■ What is expected:
Transcribe all of the records precisely as they are presented.

[Recorded data — start]

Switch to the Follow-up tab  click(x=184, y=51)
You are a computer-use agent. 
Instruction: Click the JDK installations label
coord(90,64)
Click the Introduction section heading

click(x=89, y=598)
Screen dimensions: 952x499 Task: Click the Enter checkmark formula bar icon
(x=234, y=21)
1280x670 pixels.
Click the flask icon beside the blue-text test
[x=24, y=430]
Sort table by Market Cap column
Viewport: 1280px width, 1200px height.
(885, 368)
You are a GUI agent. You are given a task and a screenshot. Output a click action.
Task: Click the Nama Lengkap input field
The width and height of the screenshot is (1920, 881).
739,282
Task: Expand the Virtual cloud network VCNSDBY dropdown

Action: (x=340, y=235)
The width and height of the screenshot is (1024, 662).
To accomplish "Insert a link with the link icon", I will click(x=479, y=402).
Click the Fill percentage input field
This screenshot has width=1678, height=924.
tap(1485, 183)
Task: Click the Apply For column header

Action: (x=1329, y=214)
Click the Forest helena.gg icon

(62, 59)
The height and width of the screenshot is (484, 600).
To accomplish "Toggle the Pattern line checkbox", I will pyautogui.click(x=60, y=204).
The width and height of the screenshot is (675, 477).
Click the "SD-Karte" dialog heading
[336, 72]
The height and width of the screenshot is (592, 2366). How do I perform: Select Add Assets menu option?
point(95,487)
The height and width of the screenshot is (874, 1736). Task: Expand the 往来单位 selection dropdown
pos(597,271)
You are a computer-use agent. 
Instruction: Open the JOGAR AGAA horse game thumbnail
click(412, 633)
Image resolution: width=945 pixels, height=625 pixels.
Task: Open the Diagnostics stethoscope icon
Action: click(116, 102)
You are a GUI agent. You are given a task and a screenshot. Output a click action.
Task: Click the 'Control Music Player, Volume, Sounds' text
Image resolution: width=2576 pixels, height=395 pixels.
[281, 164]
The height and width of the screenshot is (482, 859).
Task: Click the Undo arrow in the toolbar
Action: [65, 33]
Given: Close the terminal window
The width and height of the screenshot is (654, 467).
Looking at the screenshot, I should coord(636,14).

[Recorded data — finish]

■ Answer to this problem:
Switch to the Follow-up tab  click(x=184, y=51)
You are a computer-use agent. 
Instruction: Click the JDK installations label
coord(90,64)
Click the Introduction section heading

click(x=89, y=598)
Screen dimensions: 952x499 Task: Click the Enter checkmark formula bar icon
(x=234, y=21)
1280x670 pixels.
Click the flask icon beside the blue-text test
[x=24, y=430]
Sort table by Market Cap column
Viewport: 1280px width, 1200px height.
(885, 368)
You are a GUI agent. You are given a task and a screenshot. Output a click action.
Task: Click the Nama Lengkap input field
The width and height of the screenshot is (1920, 881).
739,282
Task: Expand the Virtual cloud network VCNSDBY dropdown

Action: (x=340, y=235)
The width and height of the screenshot is (1024, 662).
To accomplish "Insert a link with the link icon", I will click(x=479, y=402).
Click the Fill percentage input field
This screenshot has width=1678, height=924.
tap(1485, 183)
Task: Click the Apply For column header

Action: (x=1329, y=214)
Click the Forest helena.gg icon

(62, 59)
The height and width of the screenshot is (484, 600).
To accomplish "Toggle the Pattern line checkbox", I will pyautogui.click(x=60, y=204).
The width and height of the screenshot is (675, 477).
Click the "SD-Karte" dialog heading
[336, 72]
The height and width of the screenshot is (592, 2366). How do I perform: Select Add Assets menu option?
point(95,487)
The height and width of the screenshot is (874, 1736). Task: Expand the 往来单位 selection dropdown
pos(597,271)
You are a computer-use agent. 
Instruction: Open the JOGAR AGAA horse game thumbnail
click(412, 633)
Image resolution: width=945 pixels, height=625 pixels.
Task: Open the Diagnostics stethoscope icon
Action: click(116, 102)
You are a GUI agent. You are given a task and a screenshot. Output a click action.
Task: Click the 'Control Music Player, Volume, Sounds' text
Image resolution: width=2576 pixels, height=395 pixels.
[281, 164]
The height and width of the screenshot is (482, 859).
Task: Click the Undo arrow in the toolbar
Action: [65, 33]
Given: Close the terminal window
The width and height of the screenshot is (654, 467).
Looking at the screenshot, I should coord(636,14).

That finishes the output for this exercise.